━━━━━ SELECTED TEXT ━━━━━
Piecewice Constant Curvature Soft Robotic Arm Geometrics and Dynamics

Geometrics

Space Definition

Each segment has id $k$ (k = 1, 2, 3 …), in our current model it is k=2. Each segment $k$ is modelled by three actuation variables. $j$ means the $j$-th actuation length ($j$ = 1, 2, 3). The actuation length is not the same as the stick length. The variables in actuation and configuration space can be expressed as $L_k$ and $Q_k$ respectively.

Actuation Space

actuation space is consist of 3 actuators’ length $l_{k1}$, $l_{k2}$, and $l_{k3}$.

Configuration Space

configuration space for our fix-base robotic arm is $Q_k = (\kappa_k, \phi_k, \beta_k)$ which is the same as the spherical coordinate.
And $\kappa$ denotes the curvature and $\phi$ denotes rotation angle about z-axis.
Or $\kappa$ can be expressed as the arc length $L_{Ck} = \rho_k\cdot \beta_k$, and that $L_{Ck}$ can be expressed as the arm center’s length which is the average of the 3 origamis’ length.
The equations and images are shown below:

1. $L_{Ck} = (L_{C1} + L_{C2} + L_{C3})/3$
2. $L_{kj} = L_{Ck} -\Delta_{kj}\beta_k$ where $\Delta_{kj} = r\cos (\varphi_{kj} - \phi_k)$ and the angles definitions are shown in the figure below.
   
   and $\varphi_{kj} = (j - 1) \cdot 2\pi /3$
3. $\beta_k = \frac{2 \sqrt{L_{k1}^2 + L_{k2}^2 + L_{k3}^2 - L_{k1}L_{k2} - L_{k1}L_{k3} - L_{k2}L_{k3}}}{3r}$
4. $\phi_k = \text{atan2} \left( 3(L_{k2} - L_{k3}), \sqrt{3}(L_{k2} + L_{k3} - 2L_{k1}) \right)$
5. $\rho_k = \frac{\beta_k}{L_{Ck}}$, all the equations are shown in the figure below or above
   

Rotations and Positions

the rotation can be expressed as 3 unit rotations about Z axis -> Y axis -> Z axis.
━━━━━ RECORDS TO PROCESS ━━━━━
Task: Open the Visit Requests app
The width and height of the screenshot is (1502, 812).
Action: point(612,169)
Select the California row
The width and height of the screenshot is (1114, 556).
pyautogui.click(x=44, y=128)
━━━━━
TO-DO LIST
A) Reproduce a passage of the robotic arm text word for word, beginning at the words "The equations and" and stopping after "axis -> Z axis.".
B) Rewrite all of the rows with "Visit Requests" changed to "Site Visits", leaving everything else as it stands.
The rows have no connection to the robotic arm text.

ANSWER LIST
A)
The equations and images are shown below:

1. $L_{Ck} = (L_{C1} + L_{C2} + L_{C3})/3$
2. $L_{kj} = L_{Ck} -\Delta_{kj}\beta_k$ where $\Delta_{kj} = r\cos (\varphi_{kj} - \phi_k)$ and the angles definitions are shown in the figure below.
   
   and $\varphi_{kj} = (j - 1) \cdot 2\pi /3$
3. $\beta_k = \frac{2 \sqrt{L_{k1}^2 + L_{k2}^2 + L_{k3}^2 - L_{k1}L_{k2} - L_{k1}L_{k3} - L_{k2}L_{k3}}}{3r}$
4. $\phi_k = \text{atan2} \left( 3(L_{k2} - L_{k3}), \sqrt{3}(L_{k2} + L_{k3} - 2L_{k1}) \right)$
5. $\rho_k = \frac{\beta_k}{L_{Ck}}$, all the equations are shown in the figure below or above
   

Rotations and Positions

the rotation can be expressed as 3 unit rotations about Z axis -> Y axis -> Z axis.

B)
Task: Open the Site Visits app
The width and height of the screenshot is (1502, 812).
Action: point(612,169)
Select the California row
The width and height of the screenshot is (1114, 556).
pyautogui.click(x=44, y=128)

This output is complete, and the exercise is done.